Can Too Much Alcohol Lead to Hair Loss?

Guides ● December 2018

A lot of us love a tipple every now and then, but we’re also becoming more health conscious by the year. Whether it’s having a few nights off a week to hit the gym or just chill, going sober for charity, or cutting back on those big nights out – most of us appreciate the effects of a proper break from over indulgence.

Good news. So does your hair. Seriously. Buzz cut. Slicked back. Shoulder length. Whatever your style, your hair will thank you for cutting back on the booze.

“Alcohol consumption can contribute to hair loss in a variety of ways,” explains Dr Earim Chaudry. “We’re not saying that everyone who drinks alcohol will have visible effects – and those who suffer from hair loss may or may not be drinkers – but alcohol consumption has been linked to inhibited hair growth.”
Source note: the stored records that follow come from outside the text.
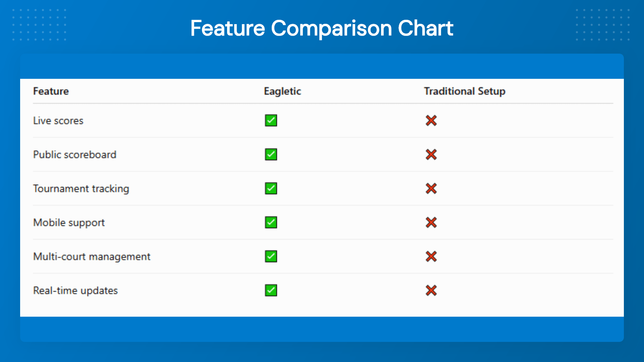Click the green checkmark for Public scoreboard
Image resolution: width=644 pixels, height=362 pixels.
271,155
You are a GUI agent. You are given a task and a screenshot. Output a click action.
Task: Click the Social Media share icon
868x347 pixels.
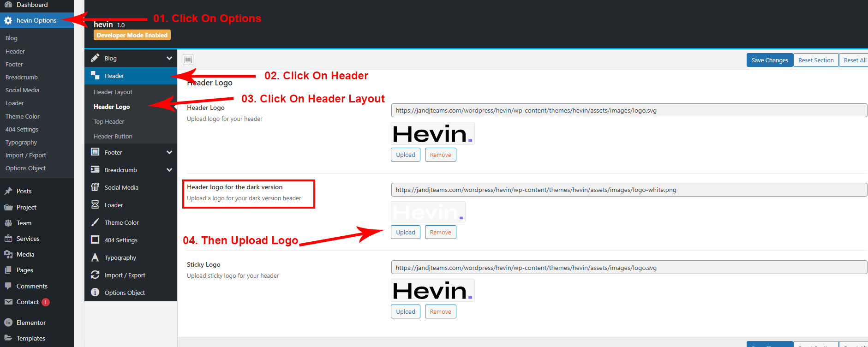[95, 187]
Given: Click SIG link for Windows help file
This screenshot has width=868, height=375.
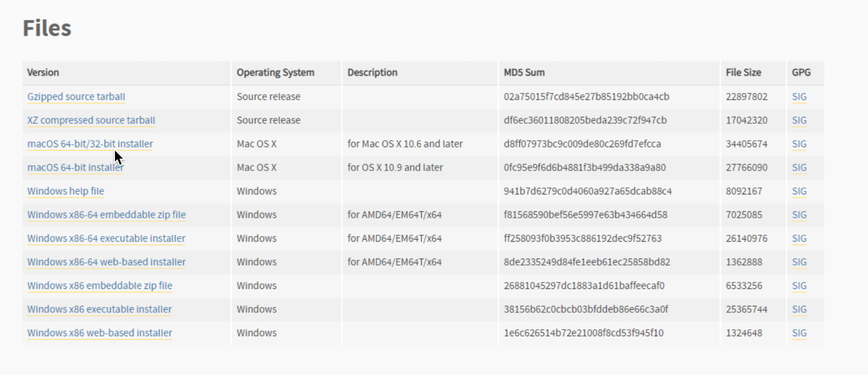Looking at the screenshot, I should point(799,191).
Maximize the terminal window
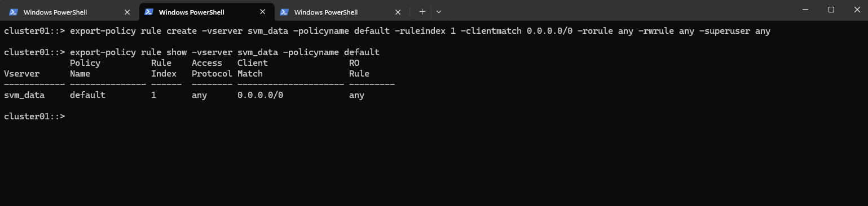The width and height of the screenshot is (868, 206). (x=831, y=10)
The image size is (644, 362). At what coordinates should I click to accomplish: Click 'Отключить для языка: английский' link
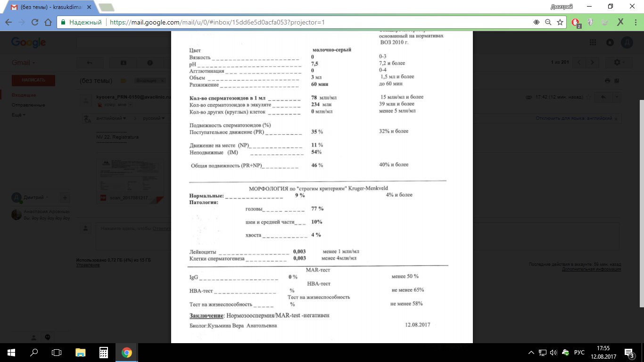574,118
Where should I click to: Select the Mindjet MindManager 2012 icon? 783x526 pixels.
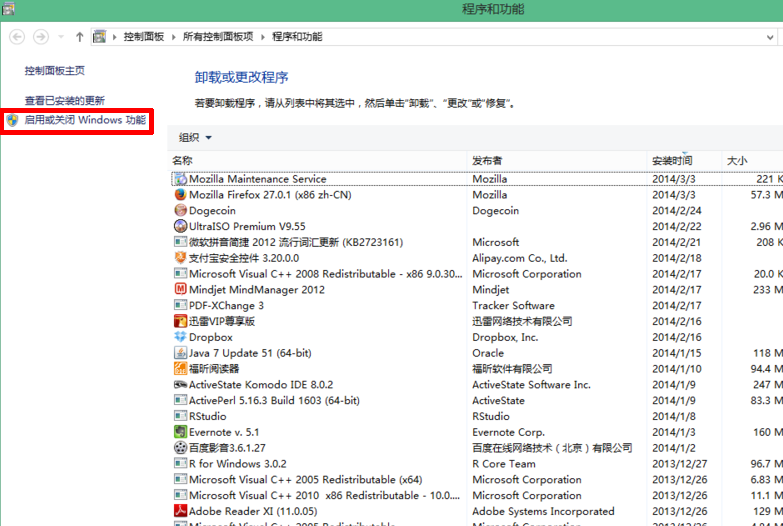180,290
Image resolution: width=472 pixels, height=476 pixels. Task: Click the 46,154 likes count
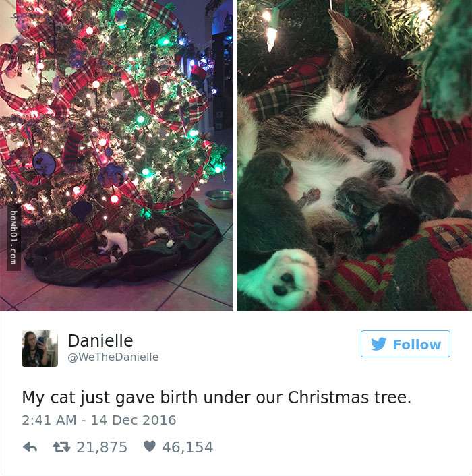pyautogui.click(x=187, y=447)
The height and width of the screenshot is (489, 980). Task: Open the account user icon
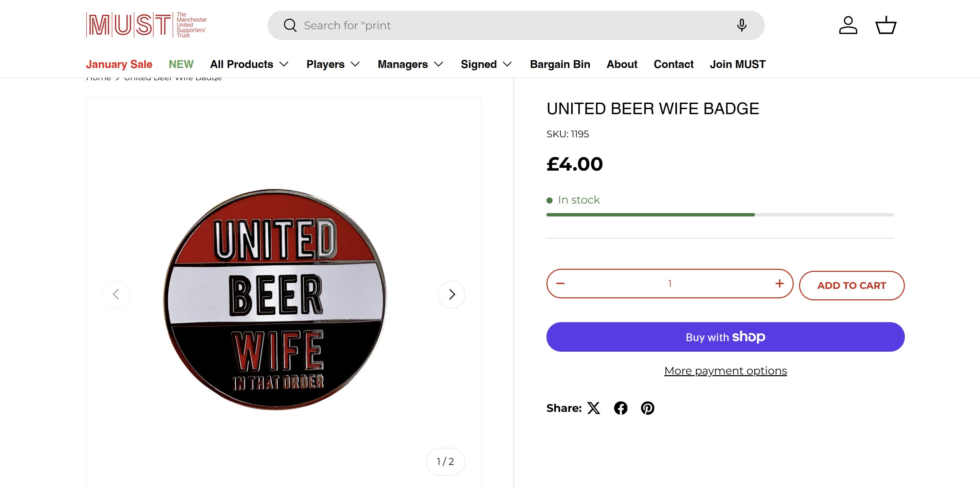(x=848, y=25)
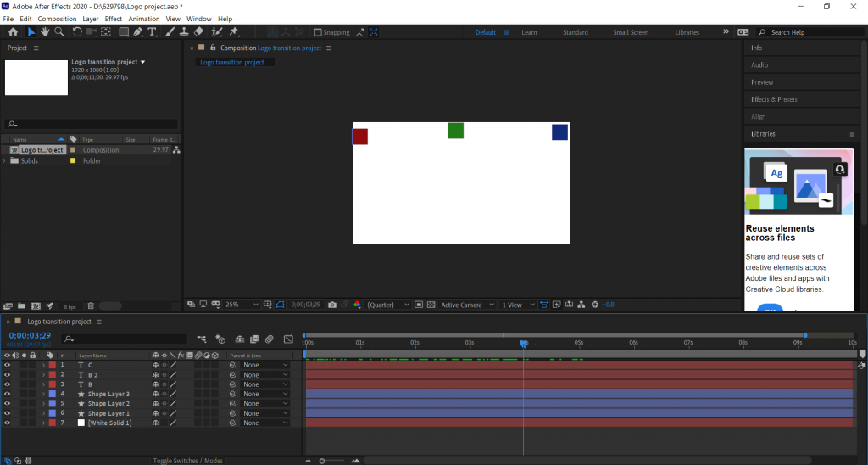Take a snapshot with the camera icon
868x465 pixels.
[332, 305]
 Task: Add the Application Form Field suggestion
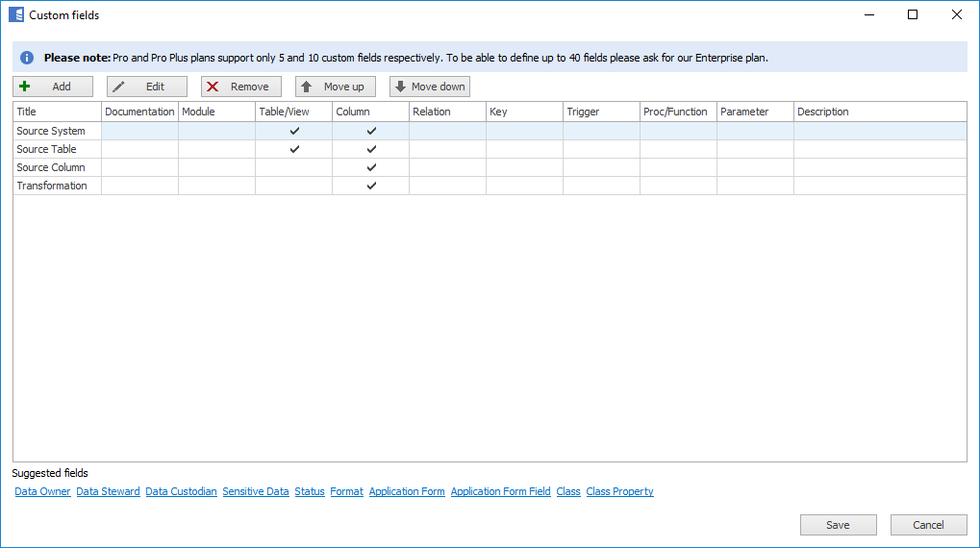500,491
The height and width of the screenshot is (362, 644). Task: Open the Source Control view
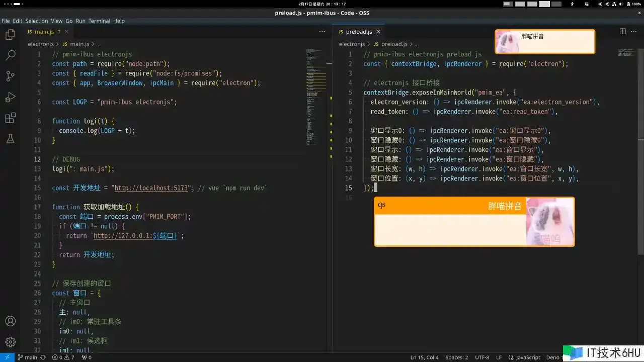pos(10,76)
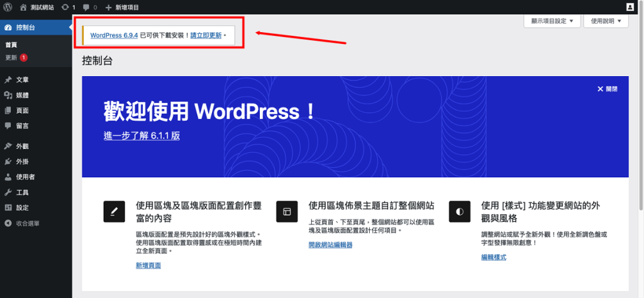Open the 外掛 plugins menu

(22, 162)
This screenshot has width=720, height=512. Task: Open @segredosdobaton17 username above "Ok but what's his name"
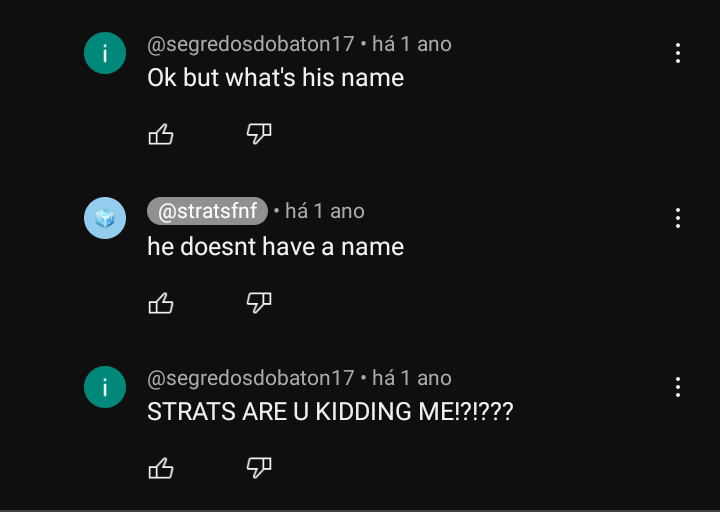point(251,44)
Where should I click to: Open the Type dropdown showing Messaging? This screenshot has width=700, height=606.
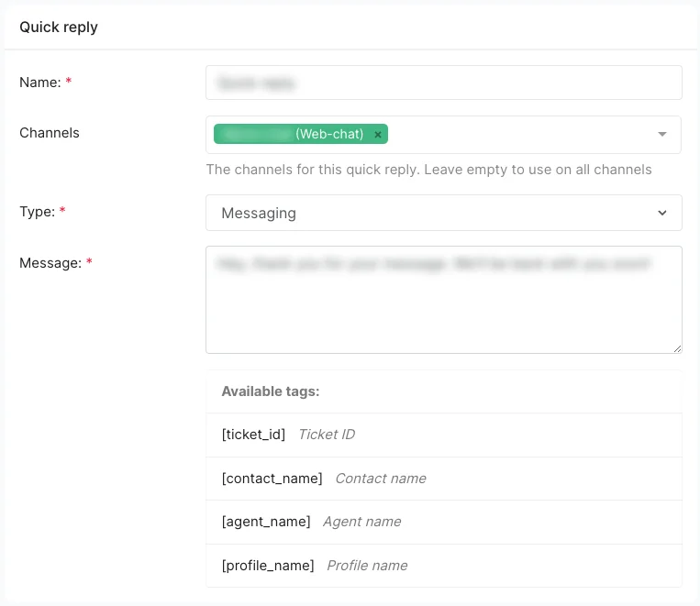tap(444, 213)
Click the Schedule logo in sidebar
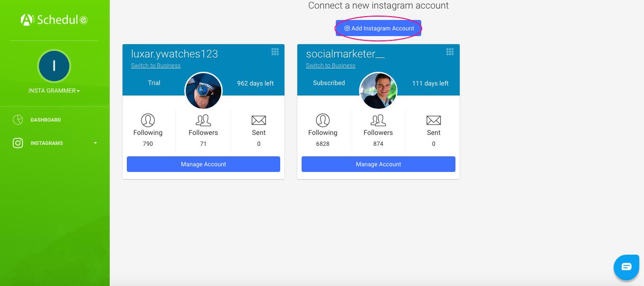This screenshot has width=644, height=286. click(54, 19)
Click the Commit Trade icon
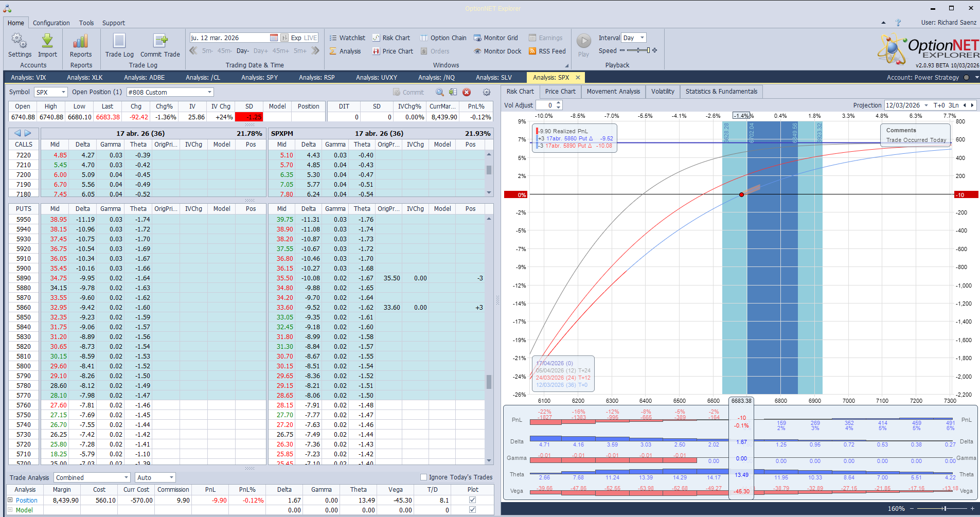Image resolution: width=980 pixels, height=517 pixels. [x=160, y=42]
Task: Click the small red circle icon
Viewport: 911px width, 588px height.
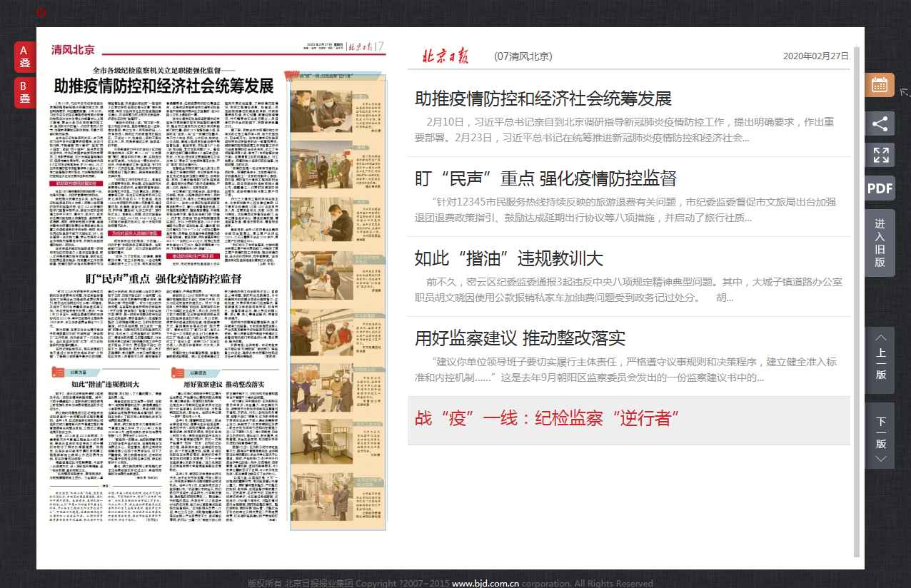Action: pos(41,12)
Here’s the lowdown on why saying no to that extra pint might be the best thing you’ve ever done for your hair.

In The Balance

Your body is a complicated, powerful machine. It carefully balances the absorption of different nutrients to regulate its systems, including hair growth. Research has shown that drinking alcohol can lead to deficiencies with nutrient absorption. This means that even if you technically eat a healthy diet and consume enough nutrients, the body can set a limit on how much is actually absorbed and used.1 Especially annoying after you’ve been stocking up on those morning nutribullets.

Food For Heros

We all know how important the right fuel is. Two of the most essential minerals for hair health are iron and zinc. So eat plenty of fortified cereals, green leafy veg such as spinach (if it was good enough for Popeye…), soybean products and lentils. Red meat and fish are also key for upping your iron levels. Did you know that vegans and vegetarians are more likely to suffer from iron deficiencies, as their requirement for dietary iron is 1.8 times higher than that of meat eaters?2

The problem is that when you drink alcohol, it interferes with the body’s ability to properly process and convert these vital nutrients.3 Instead, your body is busy trying to detoxify itself from the alcohol you drank. A hangover is typically your body feeling the effects of the lack of nutrients combined with dehydration.4 Another reason to take a break from the booze. Or at least make sure you have a healthy balanced meal and plenty of water the next day. Trust us, your hair will thank you for it.

The H2O Cure

We’ve all heard it before: Drink more water. But when it comes to combating the effects of alcohol, it’s the real deal. That dry feeling in your mouth is your body’s way of telling you that you had one too many pints last night.

Dehydration happens because alcohol affects the body’s hormones that regulate hydration. Reduced levels of the antidiuretic hormone prevent the kidneys from reabsorbing (and conserving) water.5 The result? You end up needing the loo more often and you start to feel really thirsty at the same time. Those pesky hangover symptoms such as headaches and fatigue are also caused by, you guessed it, dehydration.

“Excess alcohol can cause changes in your hair,” says Dr Chaudry. “Dehydration can make the hair brittle, dry and prone to an increased rate of breakage. Conversely, being properly hydrated can ensure optimum hair growth and retention.” Time to swig more of the clear stuff.

Know The Facts

If you’re going to enjoy a drink or two, at least know the facts. According to recent NHS guidelines, it’s safest to make sure you’re not drinking more than 14 units a week.6 That’s five pints of export-type lager (5% abv) or a bottle and a half of wine – over the course of a week.

Certainly, when it comes to your hair, those beer-free weekdays are doing it the world of good.